## Goal
Retype each of the records below word for word, line by line.

## Data for this exercise
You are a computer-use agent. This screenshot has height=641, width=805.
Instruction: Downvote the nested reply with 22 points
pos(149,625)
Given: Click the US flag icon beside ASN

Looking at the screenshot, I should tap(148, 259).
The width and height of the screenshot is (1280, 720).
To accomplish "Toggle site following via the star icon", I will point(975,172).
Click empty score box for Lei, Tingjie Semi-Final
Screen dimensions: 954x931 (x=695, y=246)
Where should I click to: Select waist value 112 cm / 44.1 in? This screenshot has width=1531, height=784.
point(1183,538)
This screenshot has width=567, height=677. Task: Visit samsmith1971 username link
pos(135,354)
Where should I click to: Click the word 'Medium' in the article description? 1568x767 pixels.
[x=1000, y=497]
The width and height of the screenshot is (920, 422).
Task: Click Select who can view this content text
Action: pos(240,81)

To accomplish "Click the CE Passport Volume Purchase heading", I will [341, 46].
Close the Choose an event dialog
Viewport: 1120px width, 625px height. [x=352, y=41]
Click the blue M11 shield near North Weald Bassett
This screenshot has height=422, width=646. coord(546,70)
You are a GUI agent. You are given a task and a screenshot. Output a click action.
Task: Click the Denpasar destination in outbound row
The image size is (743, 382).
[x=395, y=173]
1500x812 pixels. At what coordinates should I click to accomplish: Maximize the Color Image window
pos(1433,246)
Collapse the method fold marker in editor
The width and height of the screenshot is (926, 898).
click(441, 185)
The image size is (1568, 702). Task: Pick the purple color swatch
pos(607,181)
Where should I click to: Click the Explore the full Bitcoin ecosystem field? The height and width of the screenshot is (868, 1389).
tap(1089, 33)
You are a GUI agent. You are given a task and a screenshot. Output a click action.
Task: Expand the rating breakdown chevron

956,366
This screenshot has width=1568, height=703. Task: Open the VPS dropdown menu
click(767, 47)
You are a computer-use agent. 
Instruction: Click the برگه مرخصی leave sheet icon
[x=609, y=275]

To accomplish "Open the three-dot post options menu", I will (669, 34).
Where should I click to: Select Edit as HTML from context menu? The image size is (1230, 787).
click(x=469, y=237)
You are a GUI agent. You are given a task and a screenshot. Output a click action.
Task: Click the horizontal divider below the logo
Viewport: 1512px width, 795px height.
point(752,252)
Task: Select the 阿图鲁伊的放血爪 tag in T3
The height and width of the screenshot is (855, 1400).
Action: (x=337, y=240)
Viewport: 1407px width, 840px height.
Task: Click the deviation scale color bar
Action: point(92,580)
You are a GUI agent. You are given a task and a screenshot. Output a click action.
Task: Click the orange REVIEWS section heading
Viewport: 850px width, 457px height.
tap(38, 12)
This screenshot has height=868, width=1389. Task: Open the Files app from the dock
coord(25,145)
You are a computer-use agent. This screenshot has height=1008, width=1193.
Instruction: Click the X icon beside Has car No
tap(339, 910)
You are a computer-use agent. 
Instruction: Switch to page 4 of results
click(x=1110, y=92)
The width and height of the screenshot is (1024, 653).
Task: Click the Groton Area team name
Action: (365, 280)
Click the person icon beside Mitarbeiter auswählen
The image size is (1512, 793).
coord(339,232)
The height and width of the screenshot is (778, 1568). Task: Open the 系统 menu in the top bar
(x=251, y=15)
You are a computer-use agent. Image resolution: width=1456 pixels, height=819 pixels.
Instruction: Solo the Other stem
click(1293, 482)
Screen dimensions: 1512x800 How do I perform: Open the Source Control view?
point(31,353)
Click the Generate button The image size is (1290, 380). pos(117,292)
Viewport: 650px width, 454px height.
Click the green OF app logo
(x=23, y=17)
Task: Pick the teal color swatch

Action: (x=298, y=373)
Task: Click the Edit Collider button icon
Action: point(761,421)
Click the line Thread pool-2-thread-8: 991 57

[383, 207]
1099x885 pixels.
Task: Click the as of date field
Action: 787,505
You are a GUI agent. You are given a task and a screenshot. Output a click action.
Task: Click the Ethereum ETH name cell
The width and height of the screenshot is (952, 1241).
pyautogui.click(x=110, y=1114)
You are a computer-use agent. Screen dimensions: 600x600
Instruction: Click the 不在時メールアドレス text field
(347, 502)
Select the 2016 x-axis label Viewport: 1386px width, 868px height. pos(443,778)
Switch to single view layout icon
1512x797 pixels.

## Right answer
You are a computer-use agent. This screenshot has height=641, width=805.
Instruction: Downvote the nested reply with 22 points
pos(149,625)
Given: Click the US flag icon beside ASN

Looking at the screenshot, I should tap(148, 259).
The width and height of the screenshot is (1280, 720).
To accomplish "Toggle site following via the star icon", I will point(975,172).
Click empty score box for Lei, Tingjie Semi-Final
Screen dimensions: 954x931 (x=695, y=246)
Where should I click to: Select waist value 112 cm / 44.1 in? This screenshot has width=1531, height=784.
point(1183,538)
This screenshot has width=567, height=677. Task: Visit samsmith1971 username link
pos(135,354)
Where should I click to: Click the word 'Medium' in the article description? 1568x767 pixels.
[x=1000, y=497]
The width and height of the screenshot is (920, 422).
Task: Click Select who can view this content text
Action: pos(240,81)

To accomplish "Click the CE Passport Volume Purchase heading", I will [341, 46].
Close the Choose an event dialog
Viewport: 1120px width, 625px height. [x=352, y=41]
Click the blue M11 shield near North Weald Bassett
This screenshot has height=422, width=646. coord(546,70)
You are a GUI agent. You are given a task and a screenshot. Output a click action.
Task: Click the Denpasar destination in outbound row
The image size is (743, 382).
[x=395, y=173]
1500x812 pixels. At what coordinates should I click to accomplish: Maximize the Color Image window
pos(1433,246)
Collapse the method fold marker in editor
The width and height of the screenshot is (926, 898).
click(441, 185)
The image size is (1568, 702). Task: Pick the purple color swatch
pos(607,181)
Where should I click to: Click the Explore the full Bitcoin ecosystem field? The height and width of the screenshot is (868, 1389).
tap(1089, 33)
You are a GUI agent. You are given a task and a screenshot. Output a click action.
Task: Expand the rating breakdown chevron

956,366
This screenshot has width=1568, height=703. Task: Open the VPS dropdown menu
click(767, 47)
You are a computer-use agent. 
Instruction: Click the برگه مرخصی leave sheet icon
[x=609, y=275]

To accomplish "Open the three-dot post options menu", I will (669, 34).
Where should I click to: Select Edit as HTML from context menu? The image size is (1230, 787).
click(x=469, y=237)
You are a GUI agent. You are given a task and a screenshot. Output a click action.
Task: Click the horizontal divider below the logo
Viewport: 1512px width, 795px height.
point(752,252)
Task: Select the 阿图鲁伊的放血爪 tag in T3
The height and width of the screenshot is (855, 1400).
Action: (x=337, y=240)
Viewport: 1407px width, 840px height.
Task: Click the deviation scale color bar
Action: point(92,580)
You are a GUI agent. You are given a task and a screenshot. Output a click action.
Task: Click the orange REVIEWS section heading
Viewport: 850px width, 457px height.
tap(38, 12)
This screenshot has height=868, width=1389. Task: Open the Files app from the dock
coord(25,145)
You are a computer-use agent. This screenshot has height=1008, width=1193.
Instruction: Click the X icon beside Has car No
tap(339, 910)
You are a computer-use agent. 
Instruction: Switch to page 4 of results
click(x=1110, y=92)
The width and height of the screenshot is (1024, 653).
Task: Click the Groton Area team name
Action: (365, 280)
Click the person icon beside Mitarbeiter auswählen
The image size is (1512, 793).
coord(339,232)
The height and width of the screenshot is (778, 1568). Task: Open the 系统 menu in the top bar
(x=251, y=15)
You are a computer-use agent. Image resolution: width=1456 pixels, height=819 pixels.
Instruction: Solo the Other stem
click(1293, 482)
Screen dimensions: 1512x800 How do I perform: Open the Source Control view?
point(31,353)
Click the Generate button The image size is (1290, 380). pos(117,292)
Viewport: 650px width, 454px height.
Click the green OF app logo
(x=23, y=17)
Task: Pick the teal color swatch

Action: (x=298, y=373)
Task: Click the Edit Collider button icon
Action: point(761,421)
Click the line Thread pool-2-thread-8: 991 57

[383, 207]
1099x885 pixels.
Task: Click the as of date field
Action: 787,505
You are a GUI agent. You are given a task and a screenshot. Output a click action.
Task: Click the Ethereum ETH name cell
The width and height of the screenshot is (952, 1241).
pyautogui.click(x=110, y=1114)
You are a computer-use agent. Screen dimensions: 600x600
Instruction: Click the 不在時メールアドレス text field
(347, 502)
Select the 2016 x-axis label Viewport: 1386px width, 868px height. pos(443,778)
Switch to single view layout icon
1512x797 pixels.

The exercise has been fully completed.